_BRIEF_
Check each line of the data for "white", then give the number of lines that have it, without any other words.

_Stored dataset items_
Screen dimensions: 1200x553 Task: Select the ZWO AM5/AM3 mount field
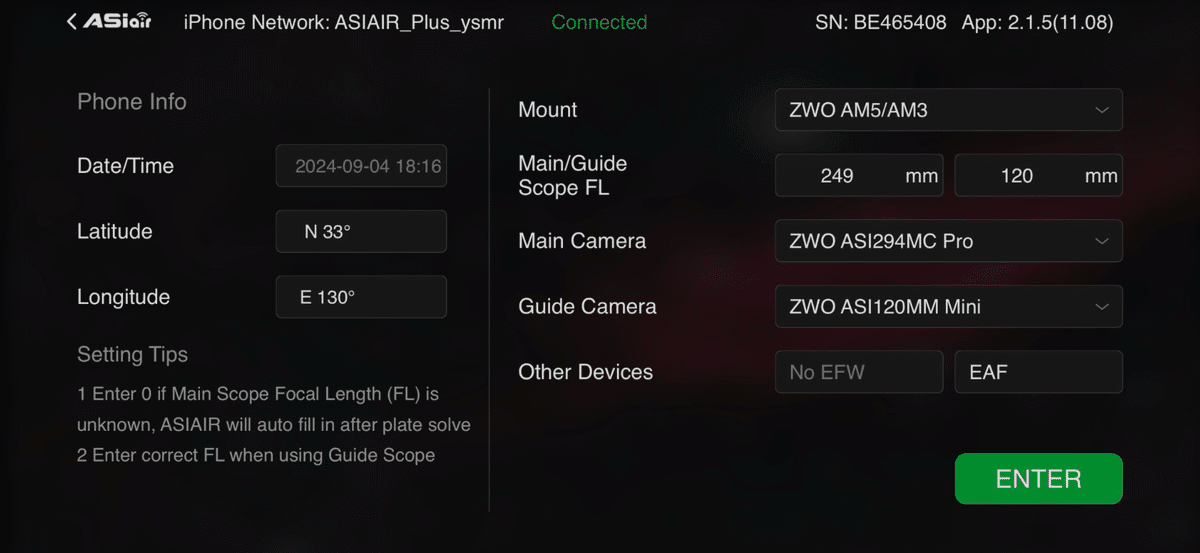click(949, 110)
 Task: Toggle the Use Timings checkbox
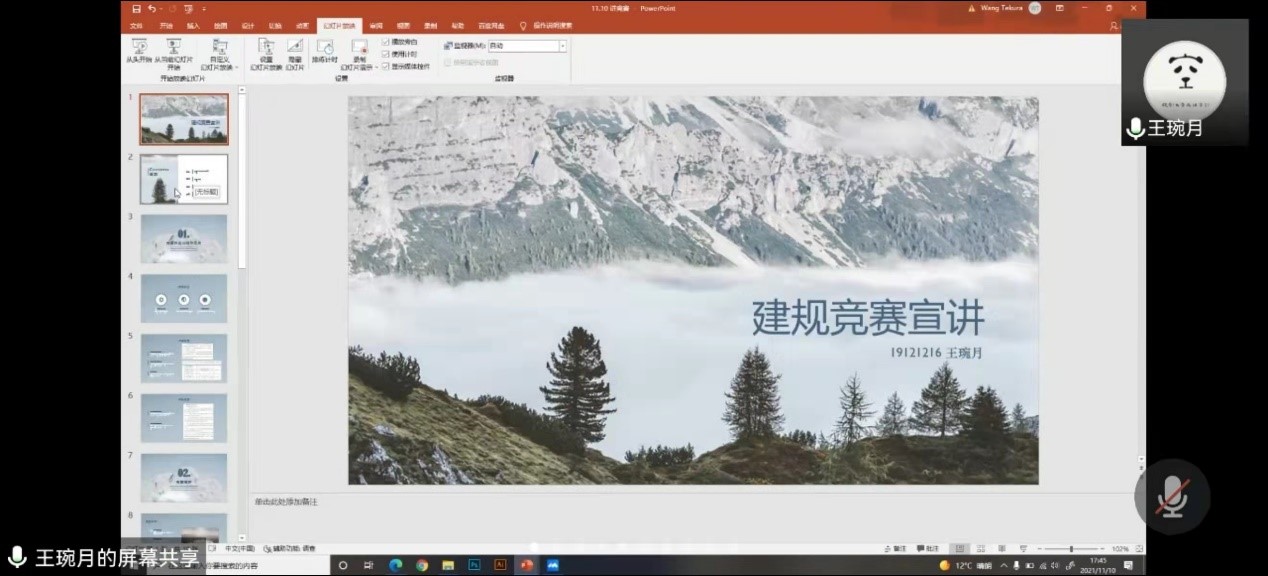(x=386, y=54)
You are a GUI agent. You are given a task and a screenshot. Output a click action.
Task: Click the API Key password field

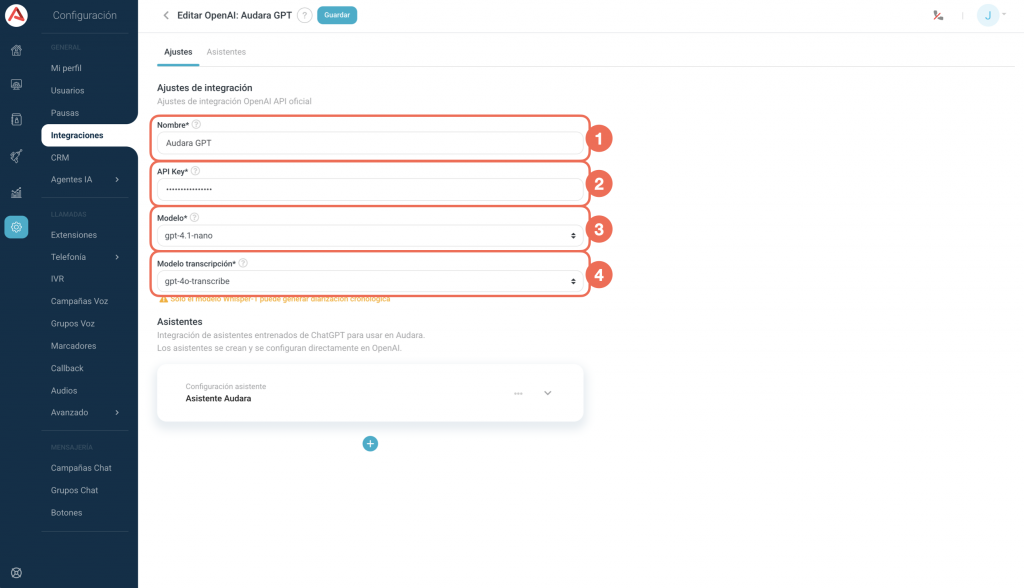click(x=370, y=189)
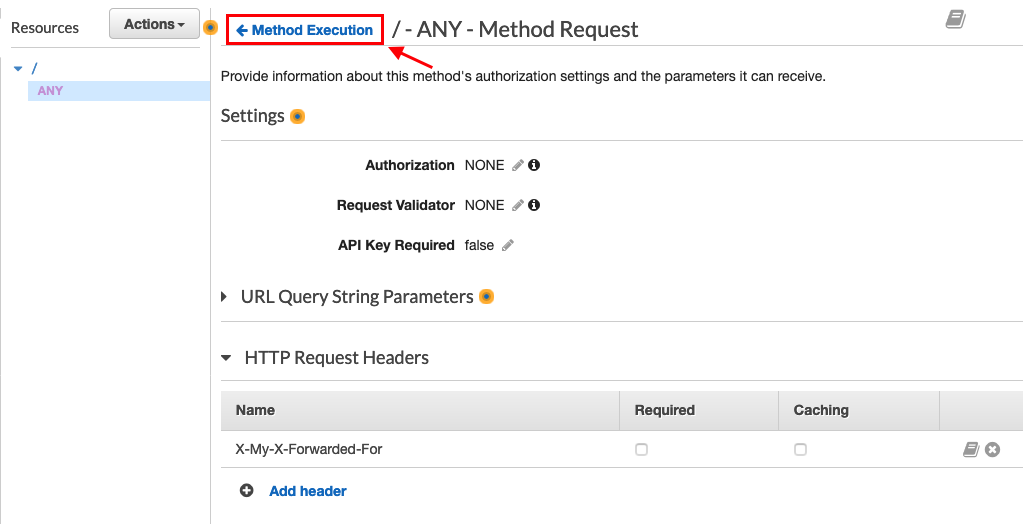Collapse the root resource tree arrow

(18, 68)
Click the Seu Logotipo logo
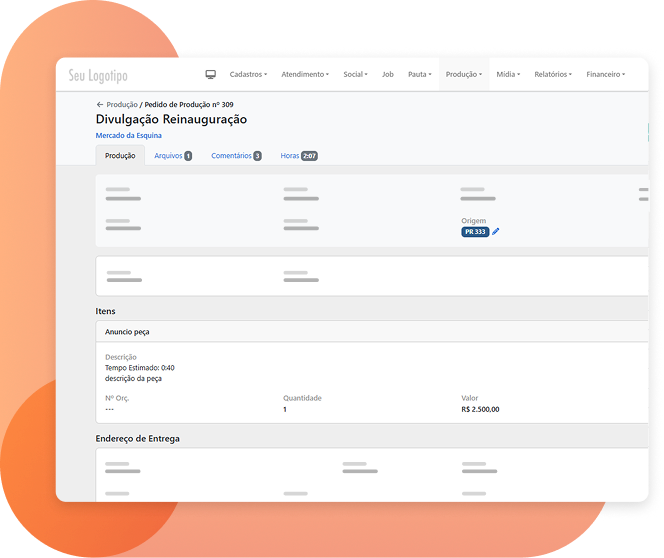Image resolution: width=664 pixels, height=558 pixels. coord(98,76)
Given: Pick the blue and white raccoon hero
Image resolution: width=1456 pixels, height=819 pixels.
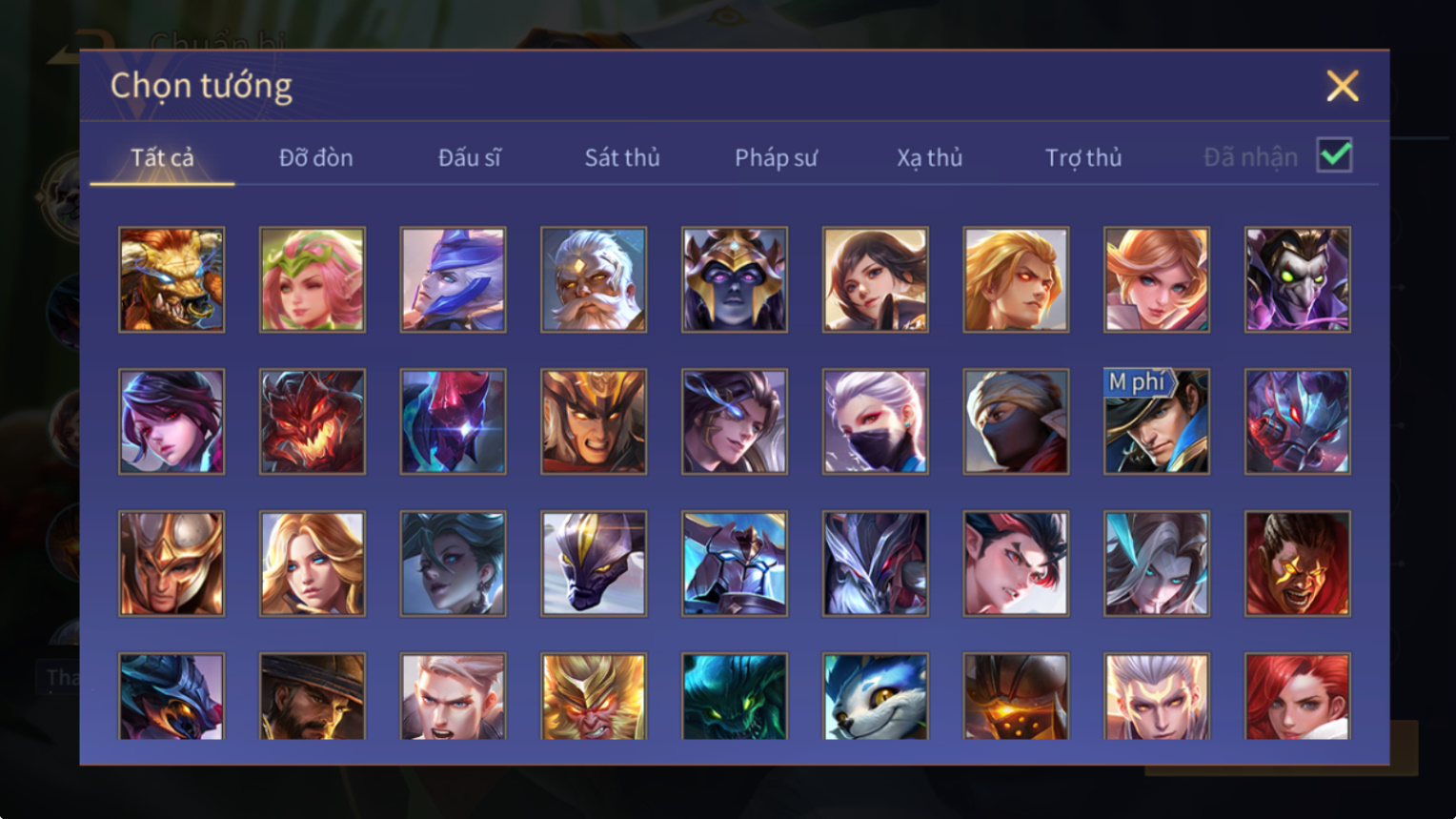Looking at the screenshot, I should click(875, 697).
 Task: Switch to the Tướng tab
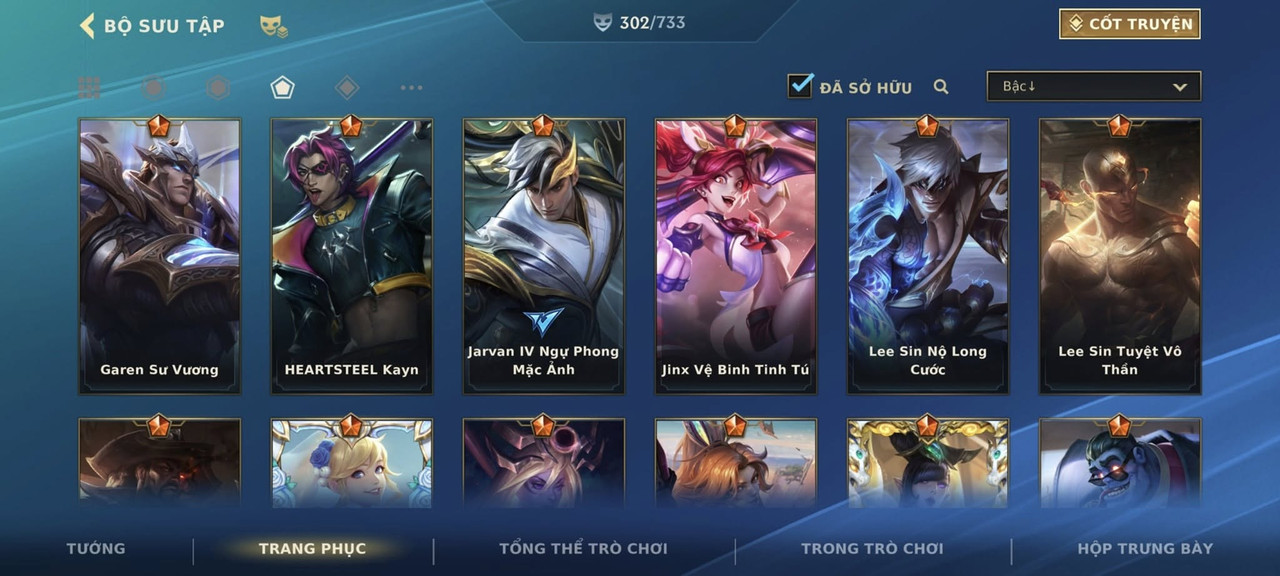tap(96, 548)

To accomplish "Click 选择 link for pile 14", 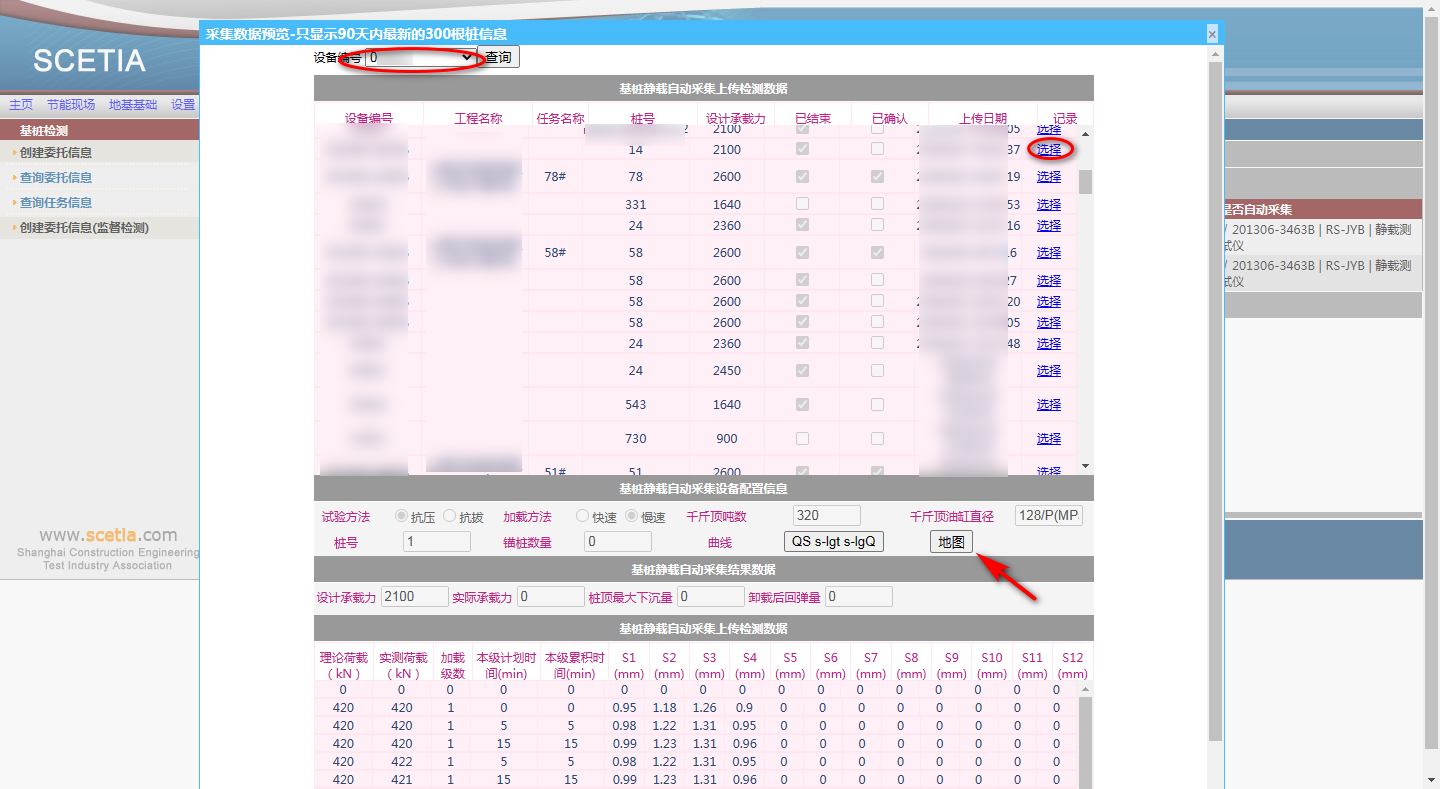I will point(1048,150).
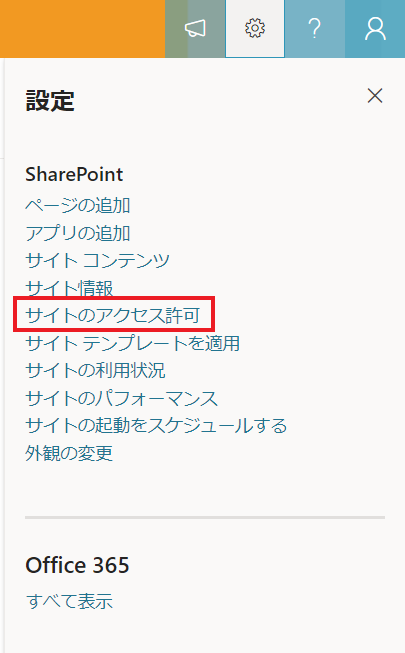Open help via question mark icon
The width and height of the screenshot is (405, 653).
point(315,29)
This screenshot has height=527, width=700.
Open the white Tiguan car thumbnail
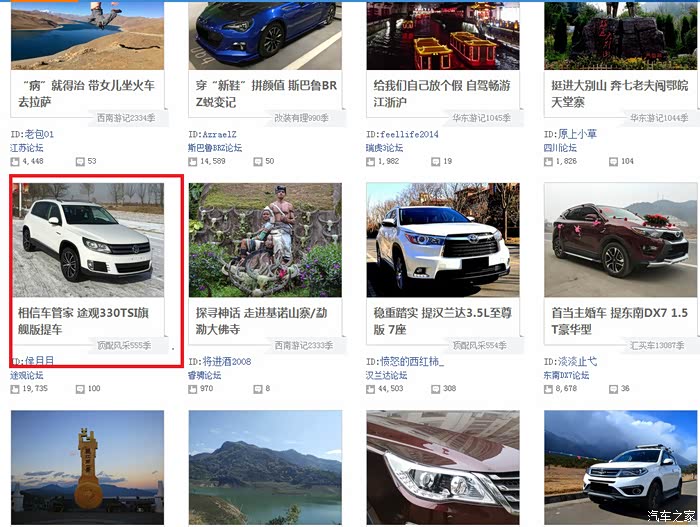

_SOLVED PROBLEM_
2